→ Work instruction
Nothing but the lines from the one containing "Open the AutoSum function" through the end of the data below should appear in the answer, each exact and free of pictures.

→ Given information
##############################
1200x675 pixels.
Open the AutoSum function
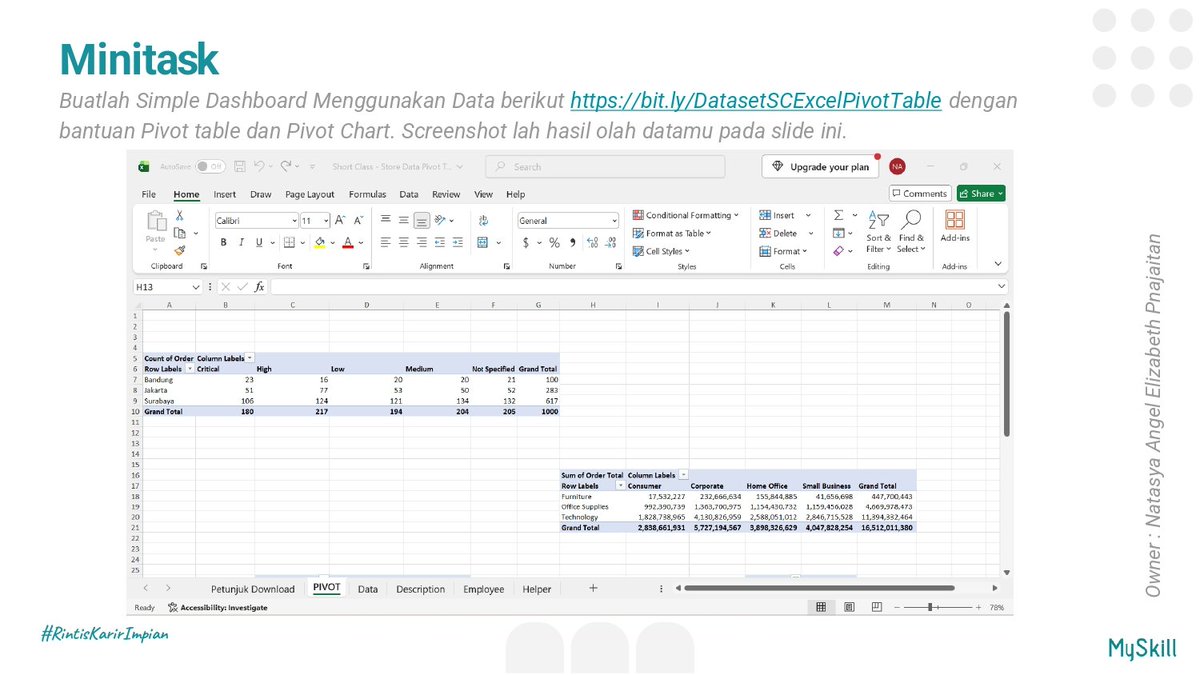(x=839, y=215)
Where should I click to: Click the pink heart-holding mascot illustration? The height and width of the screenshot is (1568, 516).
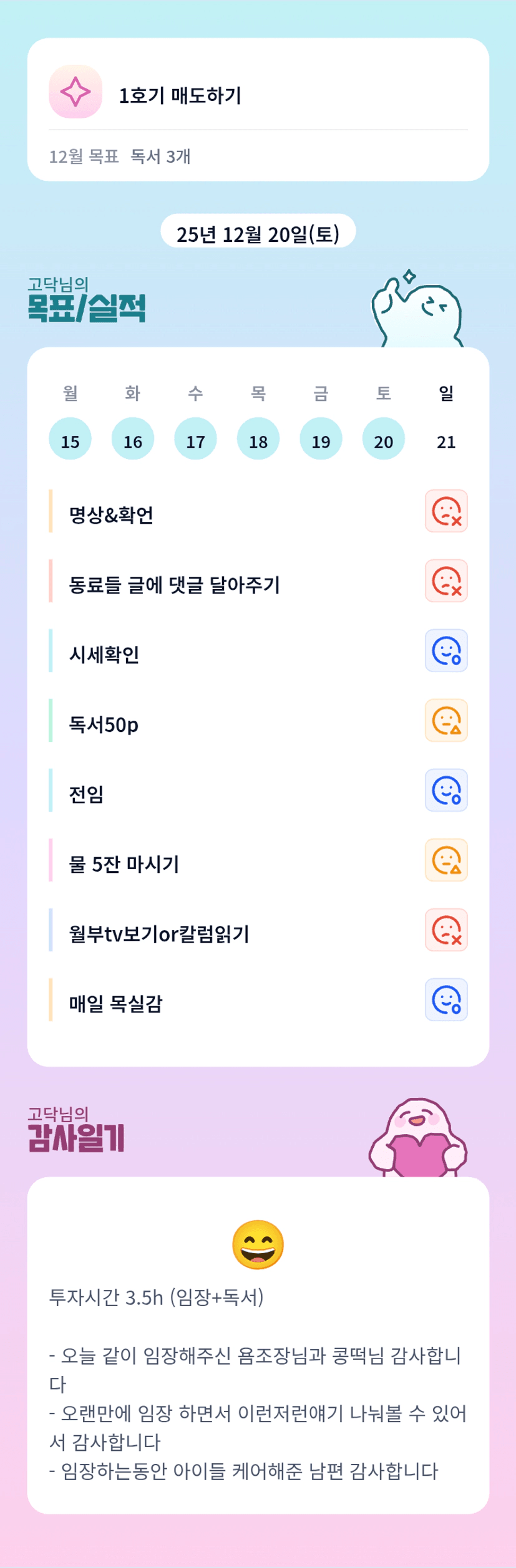pyautogui.click(x=417, y=1139)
##############################
→ Response to this exercise
Open the AutoSum function
(x=839, y=215)
Where should I click to: Click the pink heart-holding mascot illustration? The height and width of the screenshot is (1568, 516).
pyautogui.click(x=417, y=1139)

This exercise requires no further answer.